Summary
This is a feature request to add CTranslate2-based Whisper transcription using the ct2rs Rust crate, which would provide significantly faster performance (10-40x real-time) compared to the current whisper.cpp implementation, especially on NVIDIA GPUs with CUDA.
Motivation
Currently, Handy uses whisper.cpp via transcribe-rs, which provides good cross-platform compatibility with Vulkan support. However, on NVIDIA hardware transcription performance is suboptimal.
While Parakeet offers excellent CPU performance, some users find Whisper models provide better transcription quality for their use cases.
Related Discussion
This builds on the discussion in #58, where @cjpais stated:
"This has been discussed before, we will not use fasterwhisper at the moment. If there are nice versions of whisper with Ctranslate2 that have rust bindings I will consider it."
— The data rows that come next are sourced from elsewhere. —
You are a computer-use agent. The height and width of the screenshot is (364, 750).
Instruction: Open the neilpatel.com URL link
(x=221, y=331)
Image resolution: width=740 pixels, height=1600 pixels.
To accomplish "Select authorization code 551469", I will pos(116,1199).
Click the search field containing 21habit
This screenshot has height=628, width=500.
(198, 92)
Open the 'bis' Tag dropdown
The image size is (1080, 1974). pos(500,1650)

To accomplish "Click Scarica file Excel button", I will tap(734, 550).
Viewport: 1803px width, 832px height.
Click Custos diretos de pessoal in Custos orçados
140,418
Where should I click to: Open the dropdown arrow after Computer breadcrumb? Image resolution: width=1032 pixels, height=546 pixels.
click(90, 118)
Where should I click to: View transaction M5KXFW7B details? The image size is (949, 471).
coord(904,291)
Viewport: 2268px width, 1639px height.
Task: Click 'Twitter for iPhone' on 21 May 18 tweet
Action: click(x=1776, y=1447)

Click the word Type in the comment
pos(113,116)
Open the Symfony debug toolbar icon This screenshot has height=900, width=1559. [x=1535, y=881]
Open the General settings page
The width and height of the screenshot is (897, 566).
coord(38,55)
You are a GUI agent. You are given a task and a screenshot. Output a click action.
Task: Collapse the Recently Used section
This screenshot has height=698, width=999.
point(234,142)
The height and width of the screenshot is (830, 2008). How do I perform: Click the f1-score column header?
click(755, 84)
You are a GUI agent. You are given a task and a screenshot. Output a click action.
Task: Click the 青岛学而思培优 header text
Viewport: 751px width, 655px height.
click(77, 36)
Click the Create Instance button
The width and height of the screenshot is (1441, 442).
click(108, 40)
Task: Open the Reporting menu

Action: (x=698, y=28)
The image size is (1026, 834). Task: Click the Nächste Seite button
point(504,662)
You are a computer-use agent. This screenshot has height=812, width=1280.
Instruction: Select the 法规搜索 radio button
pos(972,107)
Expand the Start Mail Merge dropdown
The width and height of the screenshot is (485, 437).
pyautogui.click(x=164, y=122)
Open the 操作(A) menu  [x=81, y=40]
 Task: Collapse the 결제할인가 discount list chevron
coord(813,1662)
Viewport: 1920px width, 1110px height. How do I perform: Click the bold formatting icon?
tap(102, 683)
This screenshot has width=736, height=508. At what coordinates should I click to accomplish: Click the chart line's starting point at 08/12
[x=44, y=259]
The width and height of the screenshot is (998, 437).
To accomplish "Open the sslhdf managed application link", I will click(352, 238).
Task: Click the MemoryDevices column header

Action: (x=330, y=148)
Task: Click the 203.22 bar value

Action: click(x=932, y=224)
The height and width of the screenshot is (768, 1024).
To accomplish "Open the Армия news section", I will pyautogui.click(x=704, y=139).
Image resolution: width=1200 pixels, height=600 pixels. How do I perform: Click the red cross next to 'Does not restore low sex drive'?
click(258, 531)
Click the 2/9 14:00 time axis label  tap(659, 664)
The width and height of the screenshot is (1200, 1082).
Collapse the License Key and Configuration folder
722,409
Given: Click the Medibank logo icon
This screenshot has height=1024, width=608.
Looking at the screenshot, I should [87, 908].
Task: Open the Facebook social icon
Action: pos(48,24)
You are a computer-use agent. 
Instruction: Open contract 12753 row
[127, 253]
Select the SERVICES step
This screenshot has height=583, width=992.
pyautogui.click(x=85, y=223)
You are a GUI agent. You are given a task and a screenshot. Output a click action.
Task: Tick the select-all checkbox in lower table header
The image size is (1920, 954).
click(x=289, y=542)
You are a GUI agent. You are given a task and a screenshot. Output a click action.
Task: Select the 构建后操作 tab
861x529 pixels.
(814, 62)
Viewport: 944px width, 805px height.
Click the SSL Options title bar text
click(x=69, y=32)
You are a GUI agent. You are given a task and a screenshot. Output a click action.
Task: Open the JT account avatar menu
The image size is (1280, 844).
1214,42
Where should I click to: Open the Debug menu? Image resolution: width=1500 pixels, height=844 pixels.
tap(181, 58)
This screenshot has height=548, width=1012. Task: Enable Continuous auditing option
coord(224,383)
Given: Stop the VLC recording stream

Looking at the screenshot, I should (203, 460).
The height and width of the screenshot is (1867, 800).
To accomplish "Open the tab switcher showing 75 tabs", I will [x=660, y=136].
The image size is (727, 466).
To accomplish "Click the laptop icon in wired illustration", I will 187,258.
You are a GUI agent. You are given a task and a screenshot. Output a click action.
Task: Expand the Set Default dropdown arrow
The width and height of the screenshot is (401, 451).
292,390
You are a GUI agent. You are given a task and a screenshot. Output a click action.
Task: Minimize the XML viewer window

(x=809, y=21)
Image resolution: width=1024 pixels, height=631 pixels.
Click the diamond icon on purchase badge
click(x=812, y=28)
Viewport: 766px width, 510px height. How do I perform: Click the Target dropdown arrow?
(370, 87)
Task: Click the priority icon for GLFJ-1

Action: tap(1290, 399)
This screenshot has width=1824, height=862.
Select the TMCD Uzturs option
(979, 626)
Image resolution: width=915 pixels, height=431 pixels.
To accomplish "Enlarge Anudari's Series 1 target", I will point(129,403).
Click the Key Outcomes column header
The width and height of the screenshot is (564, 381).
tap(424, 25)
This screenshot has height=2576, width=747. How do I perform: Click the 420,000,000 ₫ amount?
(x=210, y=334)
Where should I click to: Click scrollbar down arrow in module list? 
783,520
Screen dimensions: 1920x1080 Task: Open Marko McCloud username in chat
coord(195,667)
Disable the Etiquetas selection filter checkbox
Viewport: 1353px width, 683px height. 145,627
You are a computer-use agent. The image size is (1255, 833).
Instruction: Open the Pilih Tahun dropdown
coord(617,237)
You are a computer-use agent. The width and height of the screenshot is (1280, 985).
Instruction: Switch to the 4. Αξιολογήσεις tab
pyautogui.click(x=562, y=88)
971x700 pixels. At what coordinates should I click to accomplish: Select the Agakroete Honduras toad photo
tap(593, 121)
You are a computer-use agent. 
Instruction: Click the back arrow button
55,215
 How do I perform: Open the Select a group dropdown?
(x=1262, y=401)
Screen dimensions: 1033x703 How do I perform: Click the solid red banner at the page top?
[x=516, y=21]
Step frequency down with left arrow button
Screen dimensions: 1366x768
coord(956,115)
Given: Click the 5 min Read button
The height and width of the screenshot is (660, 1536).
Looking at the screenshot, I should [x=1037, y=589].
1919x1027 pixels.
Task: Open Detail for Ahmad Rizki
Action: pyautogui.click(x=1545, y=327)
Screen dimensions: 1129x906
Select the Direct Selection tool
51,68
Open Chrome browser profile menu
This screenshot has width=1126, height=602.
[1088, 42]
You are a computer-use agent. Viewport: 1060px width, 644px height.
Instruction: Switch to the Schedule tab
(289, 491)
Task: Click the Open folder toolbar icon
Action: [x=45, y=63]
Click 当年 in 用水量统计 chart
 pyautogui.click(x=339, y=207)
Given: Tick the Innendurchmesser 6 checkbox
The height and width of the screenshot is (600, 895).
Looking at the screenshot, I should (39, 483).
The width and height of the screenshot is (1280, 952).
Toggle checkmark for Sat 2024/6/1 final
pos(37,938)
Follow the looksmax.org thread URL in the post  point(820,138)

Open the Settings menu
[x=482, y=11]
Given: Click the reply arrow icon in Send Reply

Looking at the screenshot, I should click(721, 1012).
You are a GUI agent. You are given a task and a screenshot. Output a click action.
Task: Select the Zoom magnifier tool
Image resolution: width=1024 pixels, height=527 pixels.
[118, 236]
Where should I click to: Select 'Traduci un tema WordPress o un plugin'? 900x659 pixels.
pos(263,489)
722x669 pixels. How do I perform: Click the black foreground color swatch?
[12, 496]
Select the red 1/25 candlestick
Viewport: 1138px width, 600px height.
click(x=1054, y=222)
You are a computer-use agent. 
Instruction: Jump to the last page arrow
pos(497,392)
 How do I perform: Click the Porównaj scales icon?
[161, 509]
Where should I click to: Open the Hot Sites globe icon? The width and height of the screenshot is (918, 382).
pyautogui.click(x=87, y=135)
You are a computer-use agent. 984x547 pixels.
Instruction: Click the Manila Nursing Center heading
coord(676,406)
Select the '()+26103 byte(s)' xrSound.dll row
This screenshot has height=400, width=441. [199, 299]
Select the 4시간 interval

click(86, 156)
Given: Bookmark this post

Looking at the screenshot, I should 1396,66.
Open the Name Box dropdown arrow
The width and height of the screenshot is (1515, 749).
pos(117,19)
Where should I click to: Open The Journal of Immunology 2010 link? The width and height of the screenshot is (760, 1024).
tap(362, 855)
Good news: Such bindings exist! 🎉
Proposed Solution: ct2rs
ct2rs is a production-ready Rust crate that provides native bindings to CTranslate2 (the same engine that powers Python's faster-whisper).
Key Features
- ✅ Rust-native - No Python dependency required
- ✅ Whisper support - Via
whisper feature flag
- ✅ CUDA acceleration - For NVIDIA GPUs
- ✅ ROCm support - For AMD GPUs
- ✅ Same model format - Compatible with faster-whisper models
- ✅ Actively maintained - Latest version 0.9.10 (MIT licensed)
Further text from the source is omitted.